Amazon's S3 or Simple Storage Service is a highly scalable, reliable, fast, inexpensive data storage infrastructure that is fast and relatively inexpensive. S3 allows you to create a 'bucket', which is essentially a folder that must have a globally unique name and cannot have any sub-buckets or directories and so it's basically emulates a flat directory structure. Everything you put in your bucket and make publically available is accessible via http using the URL http://s3.amazonaws.com/bucketname/itemname.png. Amazon's S3 Web Service also allows you to call it using the HTTP Host header and so the URL above would become http://bucketname.s3.amazonaws.com/itemname.png. You can take this further if you have access to your DNS server. In my case, I created a bucket in S3 called s3.j2eegeek.com. I then created a CNAME in my DNS for s3.j2eegeek.com and pointed it to s3.amazonaws.com. And presto – s3.j2eegeek.com resolves to essentially http://s3.amazonaws.com/s3.j2eegeek.com/. I then used John Spurlock's NS3 Manager to get my content onto S3. NS3 Manager is a simple tool (windows only) to transfer files to/from an Amazon S3 storage account, as well as manage existing data. It is an attempt to provide a useful interface for some of the most basic S3 operations: uploading/downloading, managing ACLs, system metadata (e.g. content-type) and user metadata (custom name-value pairs). In my opinion, NS3 Manager is the best tool out there for getting data in and out of S3 and I have used close to 20 web based, browser plug-in and desktop applications.
In addition, I also decided to try out a couple of PHP Accelerators out there to see if I could squeeze a little more performance out of my web server. Compile caches are a no-brainer and I saw decent performance improvement in my PHP applications.

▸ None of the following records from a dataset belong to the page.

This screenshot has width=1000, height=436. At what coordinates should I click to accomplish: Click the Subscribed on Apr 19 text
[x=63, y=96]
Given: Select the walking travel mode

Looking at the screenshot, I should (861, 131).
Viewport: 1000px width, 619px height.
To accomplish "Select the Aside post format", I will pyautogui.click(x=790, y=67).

I blogged about this topic in a little more detail and you can read that if you care about PHP performance.
The last thing I did probably had the biggest impact after enabling HTTP compression and that was moving my Tomcat application server off my current Linux box and moving it to Amazon's EC2. Amazon's EC2 or Elastic Compute Cloud is a virtualized cloud of computing available to you for $0.10 per hour of CPU utilization. I've been playing around with EC2 for a while now and just started using it for something real. I have tons of notes that I taken during my experimentation with EC2 where I took the stock Fedora Core 4 images from Amazon and made that server into my Java application server running Tomcat and Glassfish. I also created my own Fedora Core 6, CentOS 4.4 image and deployed them as my server. My current AMI running my Java applications is a Fedora Core 6 image and I am hoping to get RHEL 5.0 deployed in the next few weeks but all of that will be a topic for another blog.

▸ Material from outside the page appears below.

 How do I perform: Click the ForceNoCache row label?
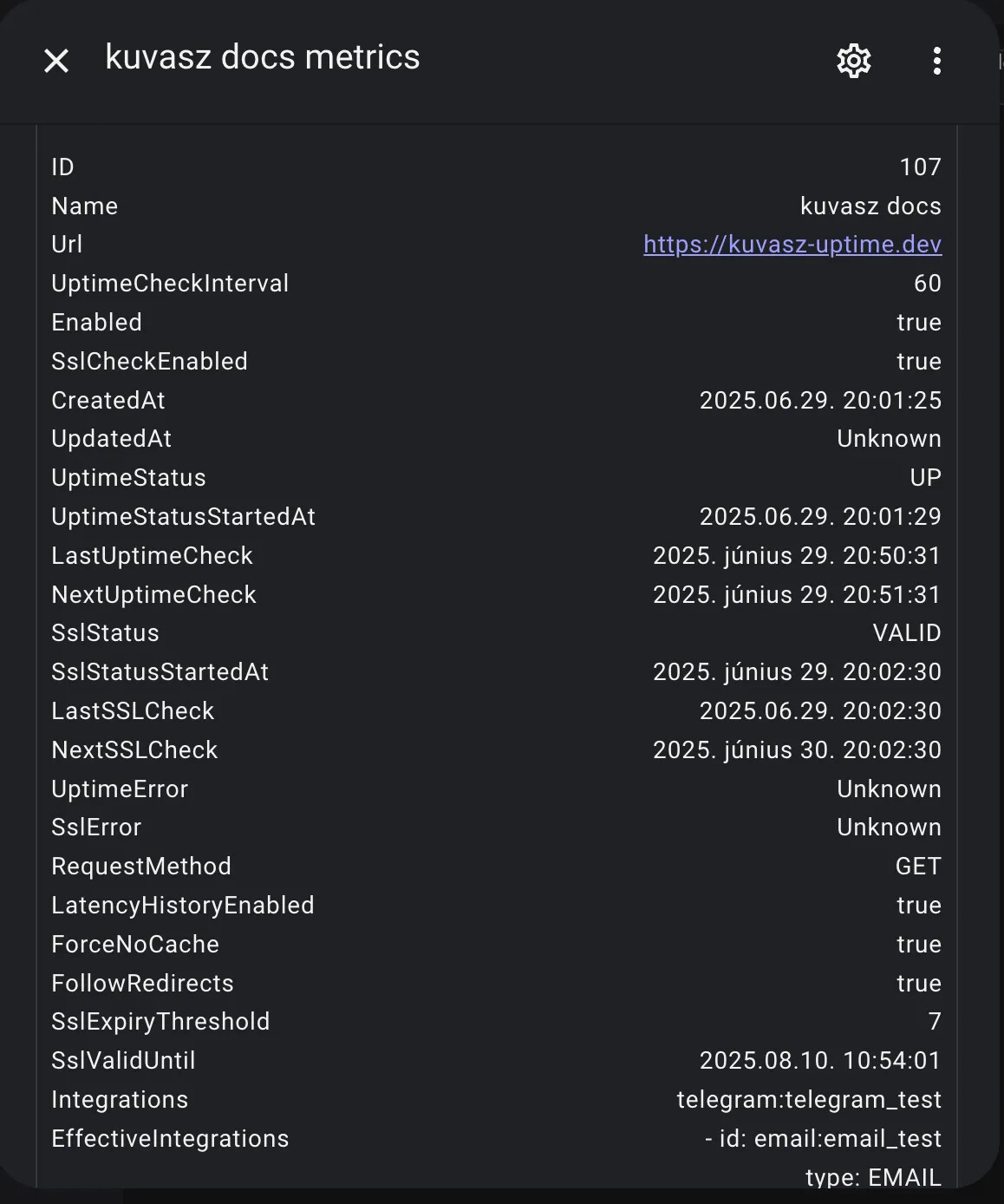click(x=135, y=944)
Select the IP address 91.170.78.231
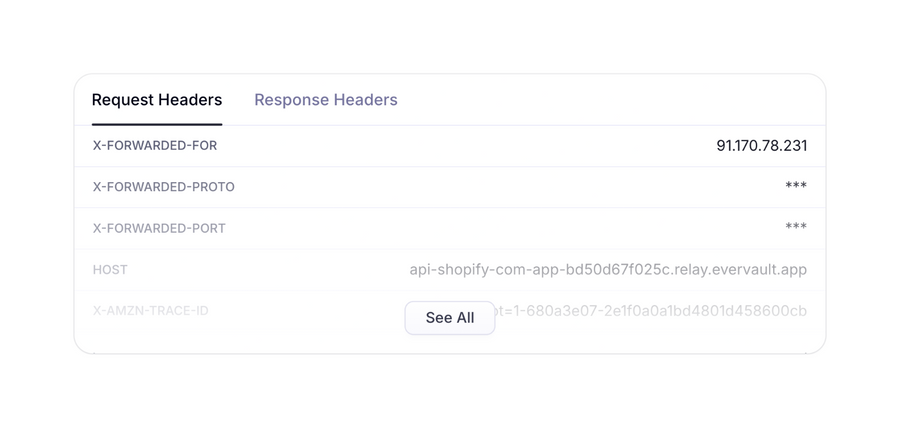Image resolution: width=900 pixels, height=428 pixels. [761, 146]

In conclusion, the HTTP Compression offered me the biggest reduction in bandwidth utilization. And it is so easy to setup on Apache, IIS or virtually any Java application server that is it almost criminal not to do so. 🙂 Maybe that's overstating it a bit – but there are some really simple ways to optimize your website and you too can make your site hum and perform like you’ve got a cluster of servers behind your site.